Could it be possible that some of these animals still survive in our forest peripheries? People even if they see this animal may be mistaking it for the leopard. There still remain unexplored regions which may one day spring surprise like the tiger did in Nauradehi. With the entry of the tiger, Cheetah could have gone nocturnal and elusive like its cousin.

Keep a lookout when you drive through natural places!         

Big Cat Surprise

Death is saddening but does it augur hope? On this instance it does? A local daily has recently reported of a tigress found dead in Nauradehi Wildlife Sanctuary. Naurdehi WLS is about 80 km from my home town Jabalpur in MP, India.The recently in news regarding relocation of Cheetah. 
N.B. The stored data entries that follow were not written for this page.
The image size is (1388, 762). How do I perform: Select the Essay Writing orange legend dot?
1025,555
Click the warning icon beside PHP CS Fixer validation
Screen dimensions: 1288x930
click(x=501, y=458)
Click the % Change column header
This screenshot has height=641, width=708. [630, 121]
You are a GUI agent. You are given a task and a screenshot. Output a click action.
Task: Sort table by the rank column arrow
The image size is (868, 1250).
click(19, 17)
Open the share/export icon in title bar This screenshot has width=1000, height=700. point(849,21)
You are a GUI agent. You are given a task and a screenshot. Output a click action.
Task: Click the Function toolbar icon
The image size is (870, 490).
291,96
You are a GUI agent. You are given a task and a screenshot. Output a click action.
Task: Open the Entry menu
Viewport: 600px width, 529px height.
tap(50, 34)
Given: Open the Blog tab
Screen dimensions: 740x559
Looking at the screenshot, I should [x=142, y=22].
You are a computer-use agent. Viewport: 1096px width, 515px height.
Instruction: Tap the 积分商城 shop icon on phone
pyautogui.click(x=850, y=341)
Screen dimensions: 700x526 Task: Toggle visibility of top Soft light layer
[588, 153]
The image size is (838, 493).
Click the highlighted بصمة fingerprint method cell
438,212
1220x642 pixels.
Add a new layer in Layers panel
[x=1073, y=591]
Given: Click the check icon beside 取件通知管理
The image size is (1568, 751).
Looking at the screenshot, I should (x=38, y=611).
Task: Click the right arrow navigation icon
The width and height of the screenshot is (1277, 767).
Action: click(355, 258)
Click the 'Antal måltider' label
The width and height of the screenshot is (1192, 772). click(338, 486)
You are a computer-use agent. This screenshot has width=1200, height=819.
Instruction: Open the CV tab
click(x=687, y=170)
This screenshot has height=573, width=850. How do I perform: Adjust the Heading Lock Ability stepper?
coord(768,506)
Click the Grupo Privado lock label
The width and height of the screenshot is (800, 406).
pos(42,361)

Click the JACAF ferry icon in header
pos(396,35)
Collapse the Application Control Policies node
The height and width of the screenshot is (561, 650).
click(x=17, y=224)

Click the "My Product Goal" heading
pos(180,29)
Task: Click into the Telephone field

The sanctuary is large with the forest cover of about 3000 sq km. The area of the reserve is around 1000 plus sq km. Rich in prey base the place was seen as devoid of tigers and leopard. On my visits I have not heard or seen any evidence of tigers or leopards. The WLS is well known for frequent wolf sighting at Cheola Lake in Mohali Range where the carcass of the tigress was discovered. 

The forest has good prey base within the protected area but the big cats where presumed to be locally extinct due extensive hunting in days whence it was legal.   I have seen large herds of Sambar, Nil Gai, Spotted Deer, Langur and Wild Boars. The park has substantial population of Black Buck which prefer more grassy and open area.  

The big cat's presence is heartening, the forensic analysis is suggestive of natural death probably due to old age. The tigress was about fourteen years at time of death. These predators live to about 14, 15 years in the wild. Although a forest personal had reported seeing a tigress with two cubs few years back no further evidence to collaborate the findings was found later. Now it is confirmed, and presence of more tigers in the area would not come as a surprise. The large sanctuary has many inaccessible hill ranges where these creatures could still be surviving. A counting is being planned but I am not sure about it.

The natural death is suggestive of very little poaching taking place in the sanctuary. On my visits I could make out the sanctuary is well protected in spite of large number of villages inside. But the forest cover is under stress due to biotic pressure. The tiger cubs that where reportedly seen would be around 3/4 years now and capable of mating. 

The discovery also justifies that the place is capable of harboring big carnivores ..it is. Within the sanctum sanctorum more big cats should be discovered..night patrolling is one way of discovering these nocturnal creatures. Cheetah relocation will further boost conservation of habitat. Due to diverse habitat preference there will be little conflict with the tigers present in these forests.

The WLS has interesting wildlife with species that are not seen easily in other tiger reserves. The forest type differs from Kanha and Bandhavgarh and more dry mixed forest type. The open grassy areas support black buck and are preferred by Nil Gai as well. They are ideal for Cheetah which is an open country savannah dwelling predator unlike the tiger which prefers dense cover.   


I have visited the sanctuary few times with Avinash Pathak who knows the ways of the wild. More trips are being planned for bird surveys.




During a day safari at Nauradehi one can see chinkara, wolf, fox and animals mentioned above. I have seen the fox here near the Cheola Lake in day time along with chinkara antelope which is fast loosing habitat in MP and many have been poached. Bird surveys will certainly yield some surprises.